*** Opening of Data excerpts ***
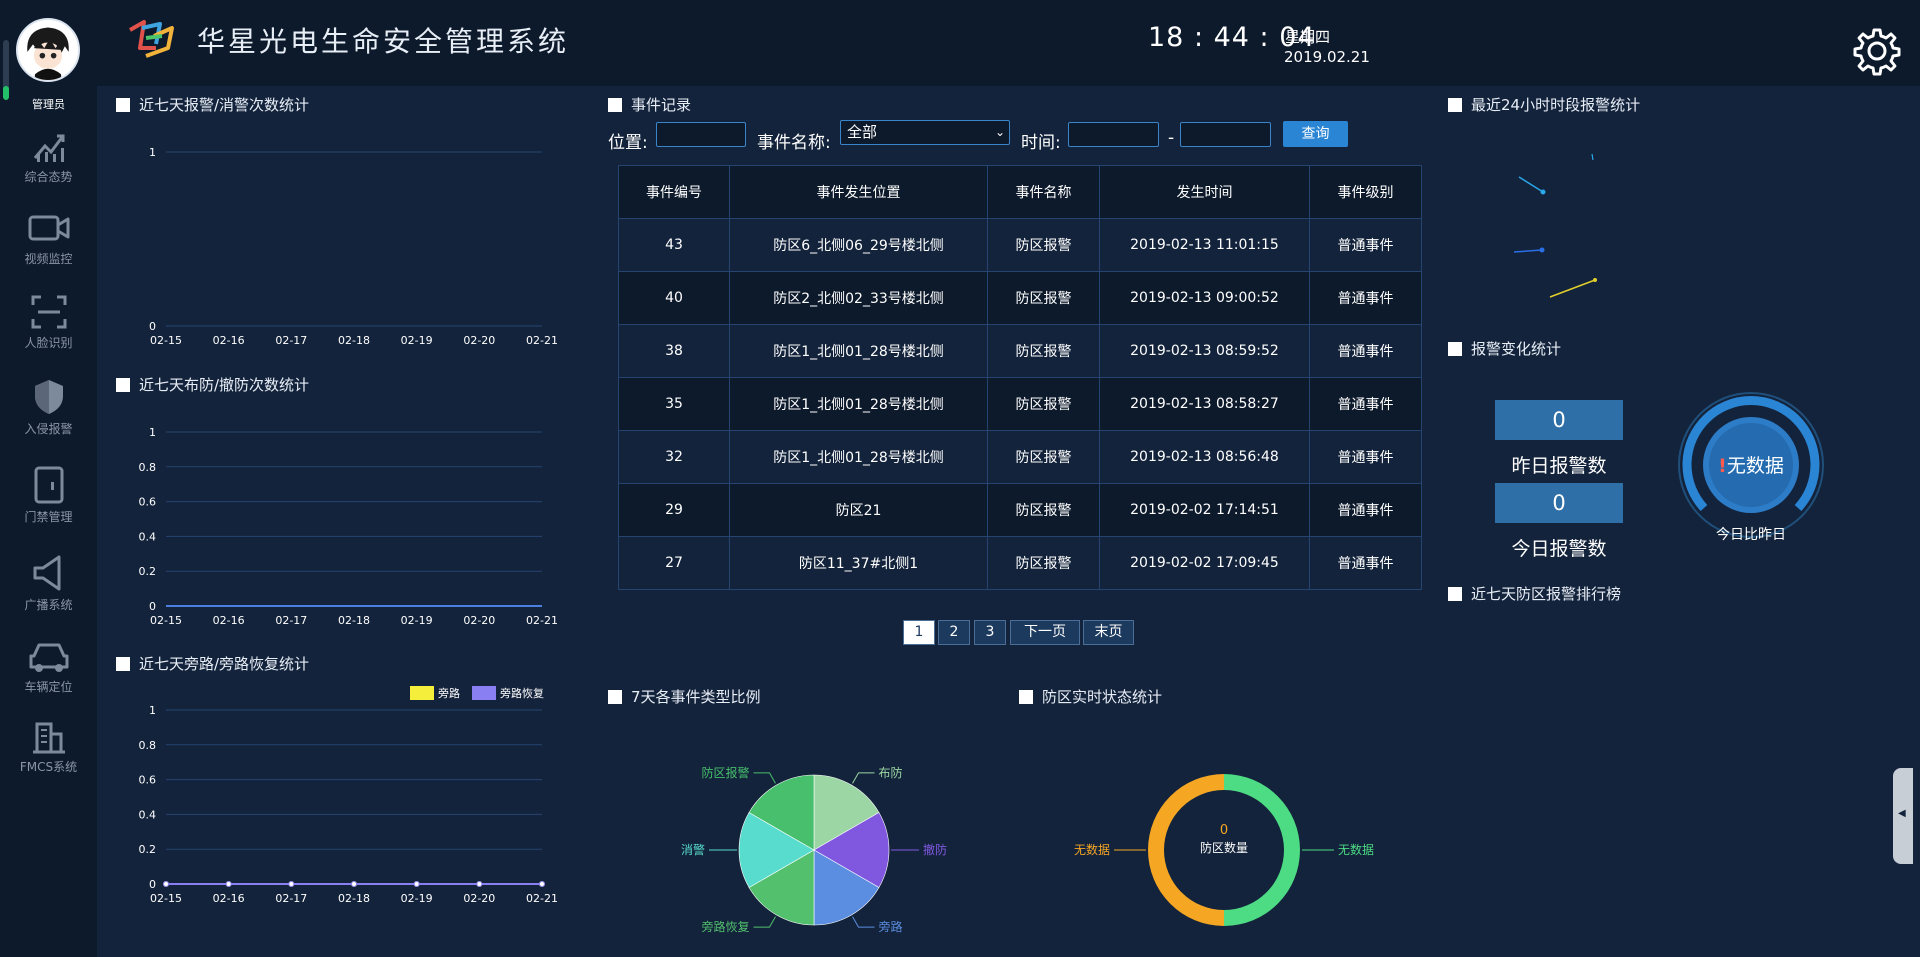  I want to click on query-button: 查询, so click(1316, 134).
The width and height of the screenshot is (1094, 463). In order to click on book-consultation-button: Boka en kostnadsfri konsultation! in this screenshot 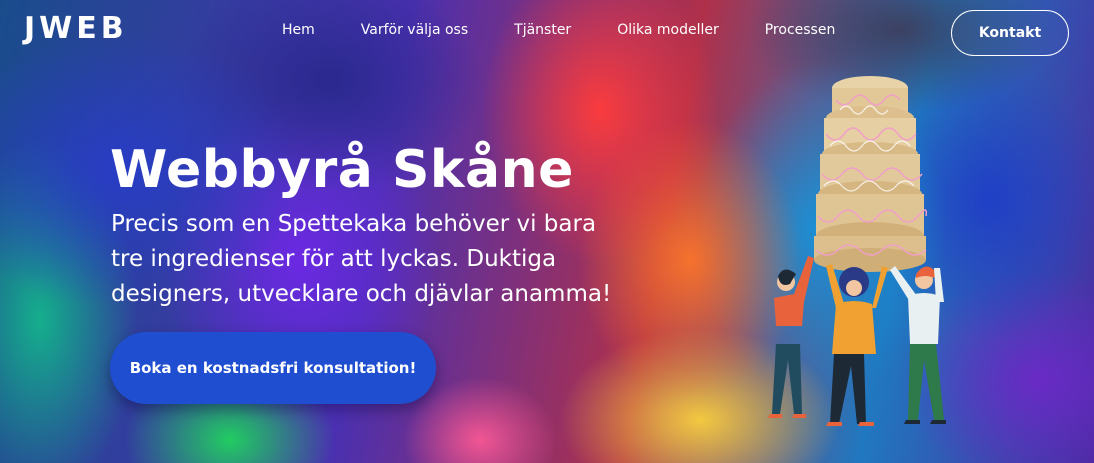, I will do `click(273, 368)`.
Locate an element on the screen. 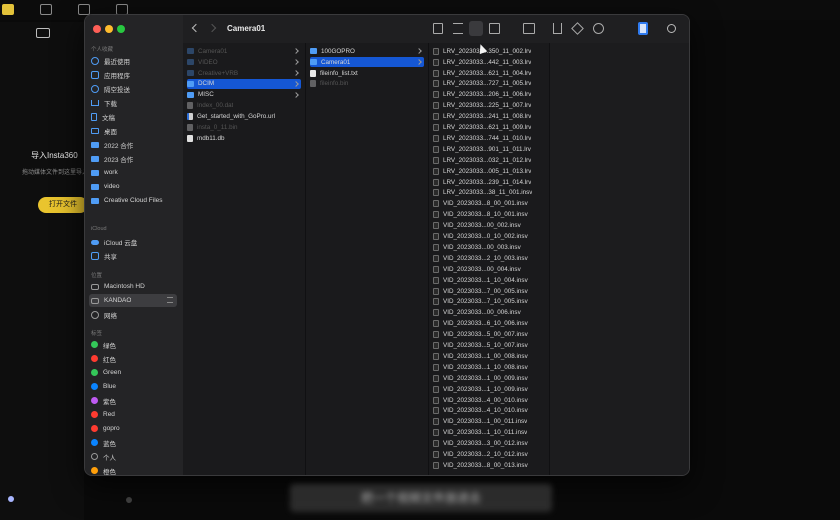 Image resolution: width=840 pixels, height=520 pixels. file-row: LRV_2023033...239_11_014.lrv is located at coordinates (489, 182).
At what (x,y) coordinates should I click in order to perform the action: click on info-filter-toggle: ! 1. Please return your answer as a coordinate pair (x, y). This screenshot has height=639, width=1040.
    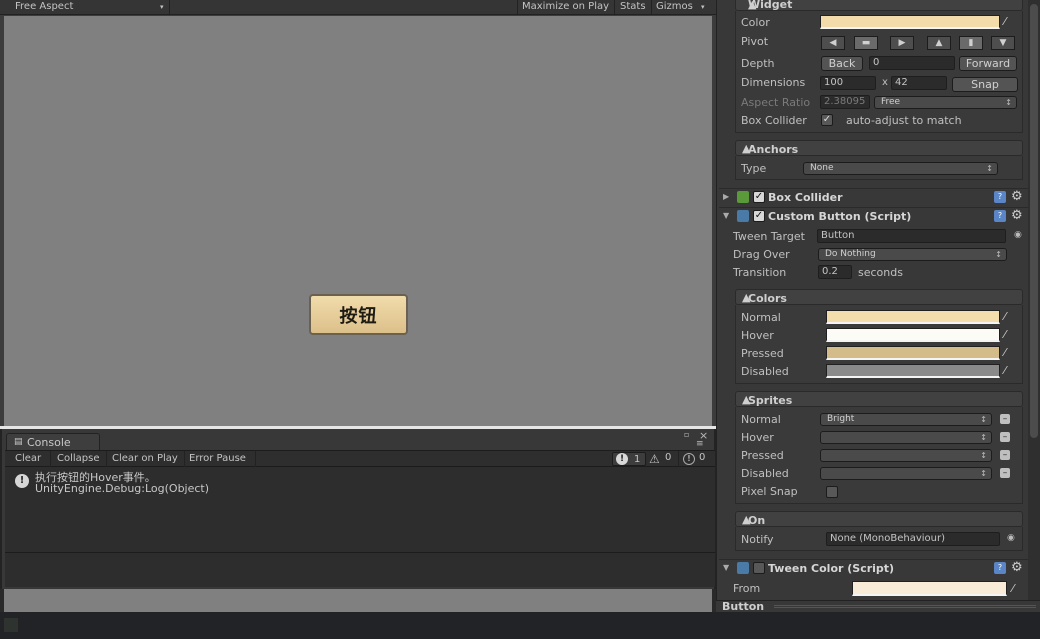
    Looking at the image, I should click on (629, 459).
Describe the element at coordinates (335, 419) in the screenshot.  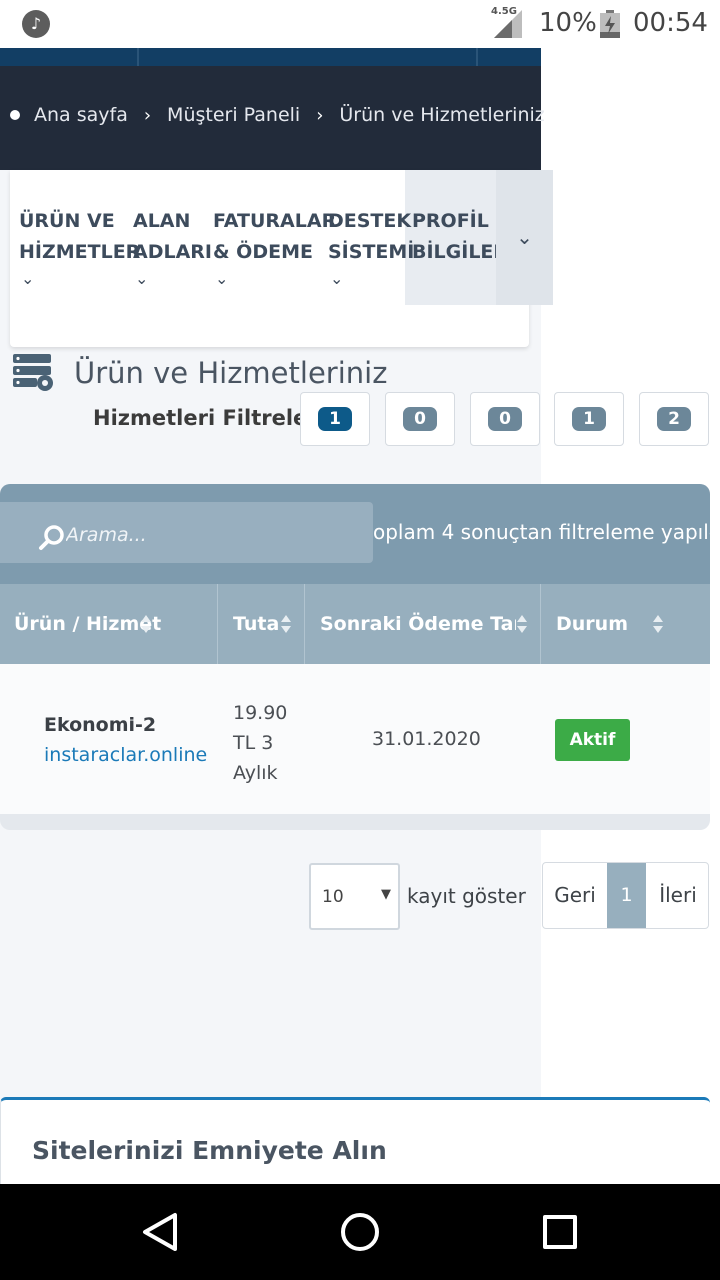
I see `filter-button-1: 1` at that location.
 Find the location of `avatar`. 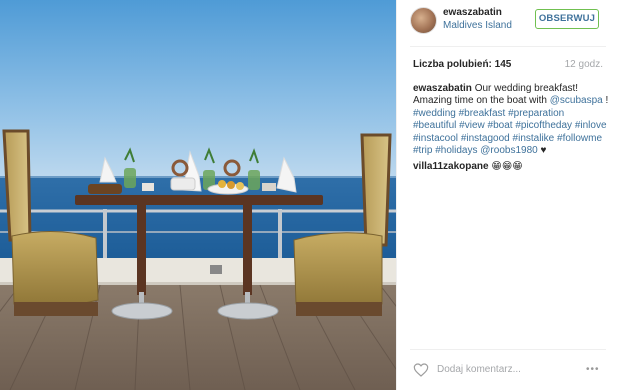

avatar is located at coordinates (424, 20).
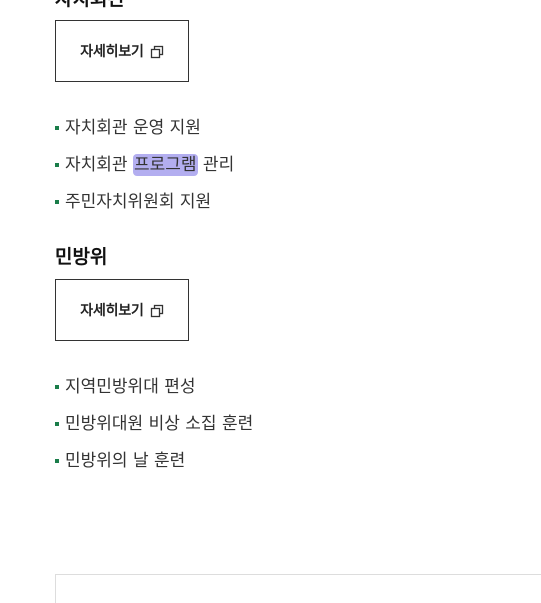  I want to click on list-item: 주민자치위원회 지원, so click(144, 208).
*** Close of Data excerpts ***
Exercise prompt:
Format the part of the entries that opens with the line containing "Describe the element" and closes with the last line of the entries as a Markdown table with two columns, Row and Line: number each line in Row and put its text in Line. Skip blank lines and leave the pictures out.

Response box:
| Row | Line |
|---|---|
| 1 | Describe the element at coordinates (335, 419) in the screenshot.   |
| 2 | I see `filter-button-1: 1` at that location. |
| 3 |  Find the location of `avatar`.  |
| 4 | avatar is located at coordinates (424, 20). |
| 5 |   I want to click on list-item: 주민자치위원회 지원, so click(144, 208). |